Meanwhile, in St Petersburg, the G8 leaders are broadly saying—I do not want to reduce it to a cliché—that they hope that better counsel will prevail. They have talked about an international force returning to the Lebanon or expanding in the Lebanon/Israel border area. One has to ask: what on earth can that do while the fighting and the missile firing continues? The answer is, of course, very little. The time for that may come, but it is not the solution to the immediate killing and destruction.

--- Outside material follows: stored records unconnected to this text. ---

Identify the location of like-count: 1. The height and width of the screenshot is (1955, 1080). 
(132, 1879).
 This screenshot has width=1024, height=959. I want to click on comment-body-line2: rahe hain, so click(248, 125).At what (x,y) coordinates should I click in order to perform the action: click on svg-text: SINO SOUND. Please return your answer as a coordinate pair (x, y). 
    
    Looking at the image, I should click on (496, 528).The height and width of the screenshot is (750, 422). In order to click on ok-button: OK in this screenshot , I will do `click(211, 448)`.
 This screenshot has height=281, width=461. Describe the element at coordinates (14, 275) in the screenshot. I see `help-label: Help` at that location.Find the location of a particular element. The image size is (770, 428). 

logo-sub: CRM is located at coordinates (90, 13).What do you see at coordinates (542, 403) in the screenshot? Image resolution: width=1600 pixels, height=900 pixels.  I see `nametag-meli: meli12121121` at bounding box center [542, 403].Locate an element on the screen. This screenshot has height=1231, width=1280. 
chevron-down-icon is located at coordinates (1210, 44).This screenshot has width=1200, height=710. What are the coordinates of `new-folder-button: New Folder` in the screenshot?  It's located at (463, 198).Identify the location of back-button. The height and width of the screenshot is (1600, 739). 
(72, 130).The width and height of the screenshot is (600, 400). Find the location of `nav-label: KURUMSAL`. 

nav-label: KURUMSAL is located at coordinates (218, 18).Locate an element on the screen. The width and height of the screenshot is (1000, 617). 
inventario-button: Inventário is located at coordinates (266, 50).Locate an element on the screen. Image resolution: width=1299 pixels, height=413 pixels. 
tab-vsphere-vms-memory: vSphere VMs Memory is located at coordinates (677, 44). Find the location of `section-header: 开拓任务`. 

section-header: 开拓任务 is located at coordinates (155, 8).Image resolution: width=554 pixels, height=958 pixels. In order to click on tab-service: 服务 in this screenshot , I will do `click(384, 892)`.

Is the prime, direct task now for our Government and other Governments to tell the Israelis that overreaction will be counterproductive and that if they make enemies of Lebanon, their neighbour and the only other democracy in the region, that will lead nowhere, although it may already be too late for that? Should not we tell Damascus and Tehran that their aid to aggression will lead to their own destruction and must be halted? In the end, their people will suffer. Should we not also urge Israel and the whole international community, including Russia, which is a key player in this, to give maximum and continuing support to the lawful and elected Governments in Beirut and in Gaza and, through them, to the people? Should we not all also support the right of Israel to exist without constant, murderous attacks, which it finds now, even though it believed that they would cease when it withdrew from Gaza and the Lebanon? Of course, above all, Governments should support the right of Palestinians to have back their lands and country and to live there in peace. Perhaps we could have an early debate to mobilise the considerable knowledge and expertise in your Lordships' House and to analyse what is possibly the beginning of a far greater crisis.